By Anonymous
I don’t talk about this to anyone. Not my friends, not my family, not even in the little social circles where everyone pretends to care about “global issues” over coffee and curated Instagram posts. But since this page is the only place I can be truly honest, I’ll let the words fall out here.
The truth is, I feel guilty for the life I live. Every single day.
I wake up in a bed that’s warm and safe. I scroll through my phone with Wi-Fi that never cuts out. I complain about traffic, bad customer service, and how Netflix doesn’t upload my favorite shows fast enough. Yet, in some corner of the world, a child my age or younger is waking up to the sound of gunfire, or maybe not waking up at all because they didn’t make it through the night. And what do I do? I scroll past. I sigh, maybe whisper “oh, that’s sad,” and then I move on.
The guilt gnaws at me like something I can’t spit out.
I remember once, there was this viral photo of a little boy washed up on a beach. His body small and fragile, his shoes still on. People reposted it everywhere, saying “Never again” and “The world must act.” I cried for a day. A whole day. I even posted a long caption about the tragedy of migration and how humanity needs to do better. And then? The next day, I was back to complaining about my coffee being too bitter. That picture haunted me for weeks, but slowly the haunting dulled. Until it became just another thing in the deep scroll of memory. And that’s when I realized, I don’t know how to live with the guilt of looking away.
donate sometimes. Not much. Just enough to feel like I’ve “done something.” A few dollars here, a monthly subscription there. But if I’m honest, half the time I do it more to quiet my conscience than to help anyone. I don’t even check where the money goes. I don’t want to know. It’s easier to believe it saves lives than to face the possibility that it just disappears into bureaucracy.
Sometimes I wonder, am I a bad person for not wanting to look suffering in the eye every single day? Am I cruel because I switch the channel when the news shows bombed cities, or because I scroll faster when the feed is flooded with starvation? My brain says, “You can’t carry the world on your shoulders.” But my heart whispers, “You’re carrying nothing at all.”

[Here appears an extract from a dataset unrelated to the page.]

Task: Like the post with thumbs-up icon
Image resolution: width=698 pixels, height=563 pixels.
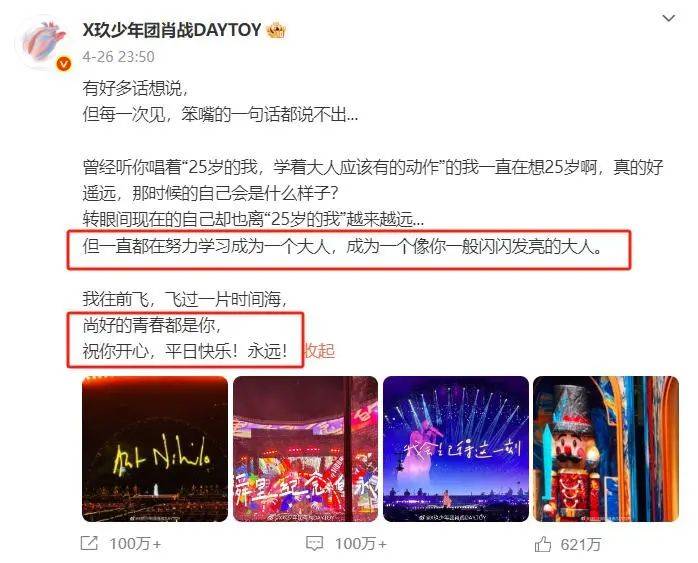Action: (543, 543)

It’s not like I asked for privilege. I was just born into it. My parents worked hard, yes, but they also had opportunities generations before them didn’t. I didn’t choose to be born in a country where food is plentiful, where I can argue about politics without being jailed, where water comes out of taps like magic. Yet the fact that I didn’t choose it doesn’t erase the guilt that someone else didn’t choose war, hunger, or poverty either.

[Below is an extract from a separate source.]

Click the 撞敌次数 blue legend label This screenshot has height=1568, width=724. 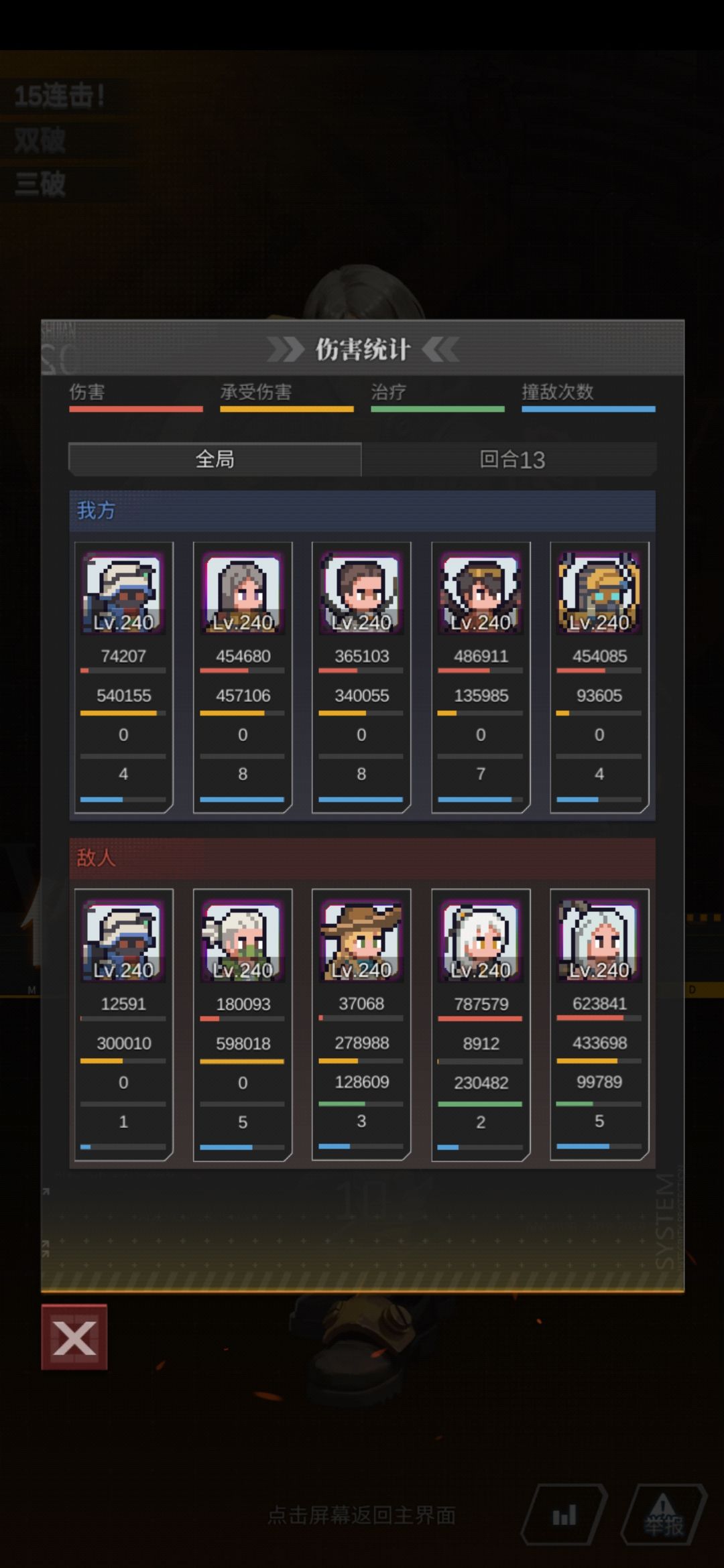(x=558, y=392)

What eats at me the most are the moments of excess. Throwing away food because I “don’t feel like eating it.” Spending on things I know I don’t need. Paying for experiences like holidays, fancy dinners, concerts while somewhere, someone’s entire life could be changed with a fraction of that money. Every time I indulge, there’s a voice inside me that says, “This is blood money, whether you admit it or not.”
And yet, I keep living like this. I keep indulging and ignoring. Because I don’t know how not to.
There are days I fantasize about giving it all up. About quitting everything, selling everything, and moving to some field hospital or refugee camp to “make a difference.” But then reality crashes in, I don’t have the courage. I don’t have the strength. Maybe I don’t even have the selflessness.
So I live in between. Between knowing and not wanting to know. Between guilt and comfort. Between silence and screams.
I wonder if anyone else feels this way or if it’s just me, stuck in this endless loop of guilt and privilege. I wonder if other people also pray the quiet prayer I do before bed: “God, forgive me for not suffering with them. Forgive me for eating when they starve. Forgive me for sleeping when they’re awake in fear. Forgive me for being lucky.”
Sometimes I tell myself that maybe awareness is a kind of action. That by not forgetting completely, by carrying the guilt, I’m still honoring their stories. But then I remember, it’s not about my feelings. It’s about their lives. And that truth crushes me in ways I can’t even put into words.
So, here’s my confession, inked into these pages I’ll never show anyone:
I am privileged. I am guilty. And I don’t know how to live with both.